▶ Entries

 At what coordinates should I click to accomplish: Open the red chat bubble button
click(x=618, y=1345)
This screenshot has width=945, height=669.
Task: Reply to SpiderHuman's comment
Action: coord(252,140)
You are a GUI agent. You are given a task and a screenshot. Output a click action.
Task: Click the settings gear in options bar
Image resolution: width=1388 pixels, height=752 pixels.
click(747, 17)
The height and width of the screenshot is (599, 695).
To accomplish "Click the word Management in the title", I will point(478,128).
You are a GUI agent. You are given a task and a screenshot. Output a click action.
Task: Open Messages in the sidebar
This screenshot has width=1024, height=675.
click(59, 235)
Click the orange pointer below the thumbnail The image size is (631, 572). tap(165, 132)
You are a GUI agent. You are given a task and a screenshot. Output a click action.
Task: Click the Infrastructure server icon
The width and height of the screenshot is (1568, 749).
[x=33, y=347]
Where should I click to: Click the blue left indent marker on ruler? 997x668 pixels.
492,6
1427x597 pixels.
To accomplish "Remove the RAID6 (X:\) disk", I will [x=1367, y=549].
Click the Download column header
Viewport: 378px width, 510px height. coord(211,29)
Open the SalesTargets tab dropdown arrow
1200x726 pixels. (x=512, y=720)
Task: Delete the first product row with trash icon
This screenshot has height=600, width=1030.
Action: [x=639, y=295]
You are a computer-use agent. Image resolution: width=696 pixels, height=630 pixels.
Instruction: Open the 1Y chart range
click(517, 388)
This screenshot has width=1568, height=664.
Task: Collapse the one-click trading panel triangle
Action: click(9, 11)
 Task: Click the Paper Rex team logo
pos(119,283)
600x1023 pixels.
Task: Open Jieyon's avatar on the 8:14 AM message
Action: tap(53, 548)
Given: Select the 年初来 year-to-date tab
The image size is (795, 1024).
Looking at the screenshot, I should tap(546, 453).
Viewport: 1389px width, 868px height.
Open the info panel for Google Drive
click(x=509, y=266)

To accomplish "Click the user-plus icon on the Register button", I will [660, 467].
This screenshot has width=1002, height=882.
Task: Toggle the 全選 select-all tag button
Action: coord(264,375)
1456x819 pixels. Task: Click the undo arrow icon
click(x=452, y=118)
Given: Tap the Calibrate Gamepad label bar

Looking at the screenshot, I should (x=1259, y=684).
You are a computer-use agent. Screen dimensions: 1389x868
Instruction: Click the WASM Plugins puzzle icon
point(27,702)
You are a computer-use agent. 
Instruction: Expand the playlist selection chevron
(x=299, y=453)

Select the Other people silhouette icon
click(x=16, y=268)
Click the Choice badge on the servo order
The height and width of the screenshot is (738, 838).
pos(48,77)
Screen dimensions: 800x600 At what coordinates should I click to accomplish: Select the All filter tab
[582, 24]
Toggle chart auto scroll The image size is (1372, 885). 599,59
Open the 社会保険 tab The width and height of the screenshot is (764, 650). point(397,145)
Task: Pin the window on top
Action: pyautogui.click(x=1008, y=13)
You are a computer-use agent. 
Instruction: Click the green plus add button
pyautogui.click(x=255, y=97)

▶ Exercise
Can you write out the data again, beginning at the line that has "Task: Click the Paper Rex team logo" and stopping after the line that has "Looking at the screenshot, I should (x=1259, y=684).", with "Given" renamed to "Instruction" and nothing else changed?

▶ Output of the exercise
 Task: Click the Paper Rex team logo
pos(119,283)
600x1023 pixels.
Task: Open Jieyon's avatar on the 8:14 AM message
Action: tap(53, 548)
Instruction: Select the 年初来 year-to-date tab
The image size is (795, 1024).
Looking at the screenshot, I should tap(546, 453).
Viewport: 1389px width, 868px height.
Open the info panel for Google Drive
click(x=509, y=266)

To accomplish "Click the user-plus icon on the Register button", I will [660, 467].
This screenshot has width=1002, height=882.
Task: Toggle the 全選 select-all tag button
Action: coord(264,375)
1456x819 pixels. Task: Click the undo arrow icon
click(x=452, y=118)
Instruction: Tap the Calibrate Gamepad label bar

Looking at the screenshot, I should (x=1259, y=684).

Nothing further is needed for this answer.